--- Input data ---

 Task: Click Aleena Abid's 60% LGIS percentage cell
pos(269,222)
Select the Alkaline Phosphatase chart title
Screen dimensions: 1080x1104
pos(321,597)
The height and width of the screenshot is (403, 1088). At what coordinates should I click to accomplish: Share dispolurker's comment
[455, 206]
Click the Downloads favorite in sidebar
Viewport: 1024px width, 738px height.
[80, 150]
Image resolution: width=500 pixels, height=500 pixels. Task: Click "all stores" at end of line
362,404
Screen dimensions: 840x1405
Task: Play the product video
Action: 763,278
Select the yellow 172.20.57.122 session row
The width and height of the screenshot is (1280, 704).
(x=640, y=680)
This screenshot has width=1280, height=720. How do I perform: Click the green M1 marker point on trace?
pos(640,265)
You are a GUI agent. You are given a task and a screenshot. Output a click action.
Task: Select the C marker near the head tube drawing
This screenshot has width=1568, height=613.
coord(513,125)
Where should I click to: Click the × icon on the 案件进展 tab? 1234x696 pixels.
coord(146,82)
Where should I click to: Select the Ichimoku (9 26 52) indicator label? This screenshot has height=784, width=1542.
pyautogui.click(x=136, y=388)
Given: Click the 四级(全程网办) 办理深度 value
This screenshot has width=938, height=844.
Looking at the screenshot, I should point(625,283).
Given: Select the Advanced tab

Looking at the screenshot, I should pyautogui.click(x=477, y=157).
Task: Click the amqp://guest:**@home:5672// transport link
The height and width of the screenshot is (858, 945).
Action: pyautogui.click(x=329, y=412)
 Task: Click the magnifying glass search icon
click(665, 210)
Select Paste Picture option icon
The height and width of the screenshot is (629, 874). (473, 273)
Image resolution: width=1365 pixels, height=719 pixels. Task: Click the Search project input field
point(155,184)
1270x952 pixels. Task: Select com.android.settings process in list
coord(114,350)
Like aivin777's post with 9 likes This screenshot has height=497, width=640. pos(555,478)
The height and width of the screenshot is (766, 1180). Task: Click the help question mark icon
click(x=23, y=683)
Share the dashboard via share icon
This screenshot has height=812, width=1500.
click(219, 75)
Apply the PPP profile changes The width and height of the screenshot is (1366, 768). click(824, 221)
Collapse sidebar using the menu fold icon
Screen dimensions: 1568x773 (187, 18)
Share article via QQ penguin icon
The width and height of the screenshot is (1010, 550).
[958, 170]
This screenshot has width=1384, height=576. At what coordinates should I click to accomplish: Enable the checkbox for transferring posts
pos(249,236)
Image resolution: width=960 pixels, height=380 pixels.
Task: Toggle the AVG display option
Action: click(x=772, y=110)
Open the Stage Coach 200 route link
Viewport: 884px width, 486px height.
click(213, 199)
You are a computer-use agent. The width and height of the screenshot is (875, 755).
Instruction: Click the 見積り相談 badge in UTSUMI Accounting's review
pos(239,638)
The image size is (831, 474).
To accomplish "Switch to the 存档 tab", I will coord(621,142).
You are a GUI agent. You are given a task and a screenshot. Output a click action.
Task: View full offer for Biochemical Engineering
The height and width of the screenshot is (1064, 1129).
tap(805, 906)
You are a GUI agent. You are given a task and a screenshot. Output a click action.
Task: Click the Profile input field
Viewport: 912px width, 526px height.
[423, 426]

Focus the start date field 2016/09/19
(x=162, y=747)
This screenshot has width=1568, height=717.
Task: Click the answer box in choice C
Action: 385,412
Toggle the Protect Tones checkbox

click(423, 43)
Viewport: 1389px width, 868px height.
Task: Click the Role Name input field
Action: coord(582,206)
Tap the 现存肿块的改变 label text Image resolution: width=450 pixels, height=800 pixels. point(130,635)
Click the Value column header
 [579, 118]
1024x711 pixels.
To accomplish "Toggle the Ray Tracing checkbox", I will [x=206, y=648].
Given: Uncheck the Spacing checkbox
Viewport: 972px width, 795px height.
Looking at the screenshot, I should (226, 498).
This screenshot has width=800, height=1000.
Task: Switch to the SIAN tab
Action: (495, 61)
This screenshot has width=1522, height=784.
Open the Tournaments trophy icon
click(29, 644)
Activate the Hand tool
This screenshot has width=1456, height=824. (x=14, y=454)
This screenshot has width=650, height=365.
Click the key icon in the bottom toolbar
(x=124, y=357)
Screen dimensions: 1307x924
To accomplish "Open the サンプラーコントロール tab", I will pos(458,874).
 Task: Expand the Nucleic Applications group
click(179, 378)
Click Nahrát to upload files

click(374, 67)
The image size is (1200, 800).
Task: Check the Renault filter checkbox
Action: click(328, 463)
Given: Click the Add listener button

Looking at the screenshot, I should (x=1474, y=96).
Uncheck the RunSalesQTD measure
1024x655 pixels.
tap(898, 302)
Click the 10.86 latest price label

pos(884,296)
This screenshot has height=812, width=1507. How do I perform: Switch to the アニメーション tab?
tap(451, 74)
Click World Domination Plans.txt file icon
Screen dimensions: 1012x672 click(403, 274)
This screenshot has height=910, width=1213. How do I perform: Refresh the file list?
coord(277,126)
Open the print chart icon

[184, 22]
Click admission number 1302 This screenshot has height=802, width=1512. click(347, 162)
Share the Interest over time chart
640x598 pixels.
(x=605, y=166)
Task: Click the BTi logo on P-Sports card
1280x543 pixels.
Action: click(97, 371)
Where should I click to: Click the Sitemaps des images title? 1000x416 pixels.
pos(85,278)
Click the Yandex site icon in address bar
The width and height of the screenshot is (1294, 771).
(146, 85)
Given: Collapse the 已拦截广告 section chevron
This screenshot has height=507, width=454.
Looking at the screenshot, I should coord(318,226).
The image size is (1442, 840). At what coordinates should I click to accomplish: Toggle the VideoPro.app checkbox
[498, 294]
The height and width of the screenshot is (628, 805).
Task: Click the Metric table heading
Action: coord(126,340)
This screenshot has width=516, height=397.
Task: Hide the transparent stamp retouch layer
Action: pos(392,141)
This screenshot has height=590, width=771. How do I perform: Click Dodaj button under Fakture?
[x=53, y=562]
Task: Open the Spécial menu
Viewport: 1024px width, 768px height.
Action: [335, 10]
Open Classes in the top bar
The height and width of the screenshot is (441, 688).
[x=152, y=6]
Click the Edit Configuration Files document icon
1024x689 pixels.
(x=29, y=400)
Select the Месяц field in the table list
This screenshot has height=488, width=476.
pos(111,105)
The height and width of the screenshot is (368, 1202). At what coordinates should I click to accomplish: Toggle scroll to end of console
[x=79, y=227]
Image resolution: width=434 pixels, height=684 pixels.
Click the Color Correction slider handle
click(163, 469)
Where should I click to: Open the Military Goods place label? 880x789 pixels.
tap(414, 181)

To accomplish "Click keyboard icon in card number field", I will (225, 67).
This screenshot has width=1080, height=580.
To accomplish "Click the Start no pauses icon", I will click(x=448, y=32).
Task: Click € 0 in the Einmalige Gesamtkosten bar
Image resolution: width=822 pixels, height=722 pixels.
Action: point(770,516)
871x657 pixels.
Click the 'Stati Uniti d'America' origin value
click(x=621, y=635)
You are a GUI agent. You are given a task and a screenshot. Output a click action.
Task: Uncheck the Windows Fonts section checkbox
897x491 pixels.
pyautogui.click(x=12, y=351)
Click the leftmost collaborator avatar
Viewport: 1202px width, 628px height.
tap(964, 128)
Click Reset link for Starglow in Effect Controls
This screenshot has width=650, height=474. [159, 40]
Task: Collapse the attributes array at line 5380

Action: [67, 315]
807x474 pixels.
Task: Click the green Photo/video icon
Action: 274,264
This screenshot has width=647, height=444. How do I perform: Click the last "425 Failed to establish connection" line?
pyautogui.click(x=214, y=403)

---

• **Exercise**:
Give the listing again in full, with every line intact.

• **Solution to this exercise**:
 Task: Click Aleena Abid's 60% LGIS percentage cell
pos(269,222)
Select the Alkaline Phosphatase chart title
Screen dimensions: 1080x1104
pos(321,597)
The height and width of the screenshot is (403, 1088). At what coordinates should I click to accomplish: Share dispolurker's comment
[455, 206]
Click the Downloads favorite in sidebar
Viewport: 1024px width, 738px height.
[80, 150]
Image resolution: width=500 pixels, height=500 pixels. Task: Click "all stores" at end of line
362,404
Screen dimensions: 840x1405
Task: Play the product video
Action: 763,278
Select the yellow 172.20.57.122 session row
The width and height of the screenshot is (1280, 704).
(x=640, y=680)
This screenshot has width=1280, height=720. How do I perform: Click the green M1 marker point on trace?
pos(640,265)
You are a GUI agent. You are given a task and a screenshot. Output a click action.
Task: Select the C marker near the head tube drawing
This screenshot has width=1568, height=613.
coord(513,125)
Where should I click to: Click the × icon on the 案件进展 tab? 1234x696 pixels.
coord(146,82)
Where should I click to: Select the Ichimoku (9 26 52) indicator label? This screenshot has height=784, width=1542.
pyautogui.click(x=136, y=388)
Given: Click the 四级(全程网办) 办理深度 value
This screenshot has width=938, height=844.
Looking at the screenshot, I should point(625,283).
Given: Select the Advanced tab

Looking at the screenshot, I should pyautogui.click(x=477, y=157).
Task: Click the amqp://guest:**@home:5672// transport link
The height and width of the screenshot is (858, 945).
Action: pyautogui.click(x=329, y=412)
 Task: Click the magnifying glass search icon
click(665, 210)
Select Paste Picture option icon
The height and width of the screenshot is (629, 874). (473, 273)
Image resolution: width=1365 pixels, height=719 pixels. Task: Click the Search project input field
point(155,184)
1270x952 pixels. Task: Select com.android.settings process in list
coord(114,350)
Like aivin777's post with 9 likes This screenshot has height=497, width=640. pos(555,478)
The height and width of the screenshot is (766, 1180). Task: Click the help question mark icon
click(x=23, y=683)
Share the dashboard via share icon
This screenshot has height=812, width=1500.
click(219, 75)
Apply the PPP profile changes The width and height of the screenshot is (1366, 768). click(824, 221)
Collapse sidebar using the menu fold icon
Screen dimensions: 1568x773 (187, 18)
Share article via QQ penguin icon
The width and height of the screenshot is (1010, 550).
[958, 170]
This screenshot has width=1384, height=576. At what coordinates should I click to accomplish: Enable the checkbox for transferring posts
pos(249,236)
Image resolution: width=960 pixels, height=380 pixels.
Task: Toggle the AVG display option
Action: click(x=772, y=110)
Open the Stage Coach 200 route link
Viewport: 884px width, 486px height.
click(213, 199)
You are a computer-use agent. The width and height of the screenshot is (875, 755).
Instruction: Click the 見積り相談 badge in UTSUMI Accounting's review
pos(239,638)
The image size is (831, 474).
To accomplish "Switch to the 存档 tab", I will coord(621,142).
You are a GUI agent. You are given a task and a screenshot. Output a click action.
Task: View full offer for Biochemical Engineering
The height and width of the screenshot is (1064, 1129).
tap(805, 906)
You are a GUI agent. You are given a task and a screenshot. Output a click action.
Task: Click the Profile input field
Viewport: 912px width, 526px height.
[423, 426]

Focus the start date field 2016/09/19
(x=162, y=747)
This screenshot has width=1568, height=717.
Task: Click the answer box in choice C
Action: 385,412
Toggle the Protect Tones checkbox

click(423, 43)
Viewport: 1389px width, 868px height.
Task: Click the Role Name input field
Action: coord(582,206)
Tap the 现存肿块的改变 label text Image resolution: width=450 pixels, height=800 pixels. point(130,635)
Click the Value column header
 [579, 118]
1024x711 pixels.
To accomplish "Toggle the Ray Tracing checkbox", I will [x=206, y=648].
Given: Uncheck the Spacing checkbox
Viewport: 972px width, 795px height.
Looking at the screenshot, I should (226, 498).
This screenshot has width=800, height=1000.
Task: Switch to the SIAN tab
Action: (495, 61)
This screenshot has width=1522, height=784.
Open the Tournaments trophy icon
click(29, 644)
Activate the Hand tool
This screenshot has width=1456, height=824. (x=14, y=454)
This screenshot has width=650, height=365.
Click the key icon in the bottom toolbar
(x=124, y=357)
Screen dimensions: 1307x924
To accomplish "Open the サンプラーコントロール tab", I will pos(458,874).
 Task: Expand the Nucleic Applications group
click(179, 378)
Click Nahrát to upload files

click(374, 67)
The image size is (1200, 800).
Task: Check the Renault filter checkbox
Action: click(328, 463)
Given: Click the Add listener button

Looking at the screenshot, I should (x=1474, y=96).
Uncheck the RunSalesQTD measure
1024x655 pixels.
tap(898, 302)
Click the 10.86 latest price label

pos(884,296)
This screenshot has height=812, width=1507. How do I perform: Switch to the アニメーション tab?
tap(451, 74)
Click World Domination Plans.txt file icon
Screen dimensions: 1012x672 click(403, 274)
This screenshot has height=910, width=1213. How do I perform: Refresh the file list?
coord(277,126)
Open the print chart icon

[184, 22]
Click admission number 1302 This screenshot has height=802, width=1512. click(347, 162)
Share the Interest over time chart
640x598 pixels.
(x=605, y=166)
Task: Click the BTi logo on P-Sports card
1280x543 pixels.
Action: click(97, 371)
Where should I click to: Click the Sitemaps des images title? 1000x416 pixels.
pos(85,278)
Click the Yandex site icon in address bar
The width and height of the screenshot is (1294, 771).
(146, 85)
Given: Collapse the 已拦截广告 section chevron
This screenshot has height=507, width=454.
Looking at the screenshot, I should coord(318,226).
The image size is (1442, 840). At what coordinates should I click to accomplish: Toggle the VideoPro.app checkbox
[498, 294]
The height and width of the screenshot is (628, 805).
Task: Click the Metric table heading
Action: coord(126,340)
This screenshot has width=516, height=397.
Task: Hide the transparent stamp retouch layer
Action: pos(392,141)
This screenshot has height=590, width=771. How do I perform: Click Dodaj button under Fakture?
[x=53, y=562]
Task: Open the Spécial menu
Viewport: 1024px width, 768px height.
Action: [335, 10]
Open Classes in the top bar
The height and width of the screenshot is (441, 688).
[x=152, y=6]
Click the Edit Configuration Files document icon
1024x689 pixels.
(x=29, y=400)
Select the Месяц field in the table list
This screenshot has height=488, width=476.
pos(111,105)
The height and width of the screenshot is (368, 1202). At what coordinates should I click to accomplish: Toggle scroll to end of console
[x=79, y=227]
Image resolution: width=434 pixels, height=684 pixels.
Click the Color Correction slider handle
click(163, 469)
Where should I click to: Open the Military Goods place label? 880x789 pixels.
tap(414, 181)

To accomplish "Click keyboard icon in card number field", I will (225, 67).
This screenshot has width=1080, height=580.
To accomplish "Click the Start no pauses icon", I will click(x=448, y=32).
Task: Click € 0 in the Einmalige Gesamtkosten bar
Image resolution: width=822 pixels, height=722 pixels.
Action: point(770,516)
871x657 pixels.
Click the 'Stati Uniti d'America' origin value
click(x=621, y=635)
You are a GUI agent. You are given a task and a screenshot. Output a click action.
Task: Uncheck the Windows Fonts section checkbox
897x491 pixels.
pyautogui.click(x=12, y=351)
Click the leftmost collaborator avatar
Viewport: 1202px width, 628px height.
tap(964, 128)
Click Reset link for Starglow in Effect Controls
This screenshot has width=650, height=474. [159, 40]
Task: Collapse the attributes array at line 5380

Action: [67, 315]
807x474 pixels.
Task: Click the green Photo/video icon
Action: 274,264
This screenshot has width=647, height=444. How do I perform: Click the last "425 Failed to establish connection" line?
pyautogui.click(x=214, y=403)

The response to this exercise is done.